Reproduce only the top of the records, down to and including the line containing "This screenshot has width=1512, height=803.".

<<<<

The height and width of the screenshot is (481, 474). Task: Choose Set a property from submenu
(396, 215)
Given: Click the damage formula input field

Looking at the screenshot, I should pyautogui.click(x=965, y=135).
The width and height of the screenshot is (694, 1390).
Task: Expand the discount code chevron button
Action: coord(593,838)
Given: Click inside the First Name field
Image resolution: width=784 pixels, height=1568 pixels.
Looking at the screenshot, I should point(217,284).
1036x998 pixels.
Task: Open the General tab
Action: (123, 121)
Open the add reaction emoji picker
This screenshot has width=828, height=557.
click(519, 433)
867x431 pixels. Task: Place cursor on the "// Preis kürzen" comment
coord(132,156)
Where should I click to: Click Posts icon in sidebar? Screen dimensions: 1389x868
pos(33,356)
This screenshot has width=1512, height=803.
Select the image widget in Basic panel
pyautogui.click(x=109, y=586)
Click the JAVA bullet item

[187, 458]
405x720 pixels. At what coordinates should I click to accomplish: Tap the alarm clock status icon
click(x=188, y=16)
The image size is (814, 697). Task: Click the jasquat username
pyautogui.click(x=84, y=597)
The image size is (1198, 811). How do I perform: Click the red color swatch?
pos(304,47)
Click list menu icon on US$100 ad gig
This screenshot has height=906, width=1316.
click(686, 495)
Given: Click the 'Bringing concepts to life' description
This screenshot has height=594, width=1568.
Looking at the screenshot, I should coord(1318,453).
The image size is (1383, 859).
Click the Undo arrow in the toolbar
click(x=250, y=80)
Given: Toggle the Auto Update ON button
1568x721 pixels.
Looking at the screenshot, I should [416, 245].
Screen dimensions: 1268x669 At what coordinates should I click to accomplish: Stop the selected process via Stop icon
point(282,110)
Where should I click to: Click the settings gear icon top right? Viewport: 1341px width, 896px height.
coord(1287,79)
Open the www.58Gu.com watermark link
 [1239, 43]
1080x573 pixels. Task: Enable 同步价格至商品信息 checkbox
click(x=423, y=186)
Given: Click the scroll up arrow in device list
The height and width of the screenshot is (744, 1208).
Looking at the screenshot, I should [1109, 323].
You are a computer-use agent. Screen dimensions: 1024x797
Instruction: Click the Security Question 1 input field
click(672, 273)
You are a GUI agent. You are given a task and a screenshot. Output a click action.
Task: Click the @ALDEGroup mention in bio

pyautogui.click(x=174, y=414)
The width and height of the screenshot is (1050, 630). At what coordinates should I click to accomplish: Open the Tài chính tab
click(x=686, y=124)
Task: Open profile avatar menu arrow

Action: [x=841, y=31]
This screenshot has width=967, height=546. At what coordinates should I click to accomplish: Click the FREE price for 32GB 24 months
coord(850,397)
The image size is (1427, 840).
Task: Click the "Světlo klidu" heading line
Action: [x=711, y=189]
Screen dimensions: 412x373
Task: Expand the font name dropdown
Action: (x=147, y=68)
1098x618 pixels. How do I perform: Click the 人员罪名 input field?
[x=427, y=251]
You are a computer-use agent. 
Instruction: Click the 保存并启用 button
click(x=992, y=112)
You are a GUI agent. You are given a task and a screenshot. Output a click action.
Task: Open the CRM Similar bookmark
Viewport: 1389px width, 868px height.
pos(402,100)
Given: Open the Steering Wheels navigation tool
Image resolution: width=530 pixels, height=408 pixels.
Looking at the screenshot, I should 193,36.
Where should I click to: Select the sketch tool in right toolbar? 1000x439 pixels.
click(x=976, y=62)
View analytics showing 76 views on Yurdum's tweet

>>>>

Expected answer →
The height and width of the screenshot is (481, 474). Task: Choose Set a property from submenu
(396, 215)
Given: Click the damage formula input field

Looking at the screenshot, I should pyautogui.click(x=965, y=135).
The width and height of the screenshot is (694, 1390).
Task: Expand the discount code chevron button
Action: coord(593,838)
Given: Click inside the First Name field
Image resolution: width=784 pixels, height=1568 pixels.
Looking at the screenshot, I should point(217,284).
1036x998 pixels.
Task: Open the General tab
Action: (123, 121)
Open the add reaction emoji picker
This screenshot has width=828, height=557.
click(519, 433)
867x431 pixels. Task: Place cursor on the "// Preis kürzen" comment
coord(132,156)
Where should I click to: Click Posts icon in sidebar? Screen dimensions: 1389x868
pos(33,356)
This screenshot has width=1512, height=803.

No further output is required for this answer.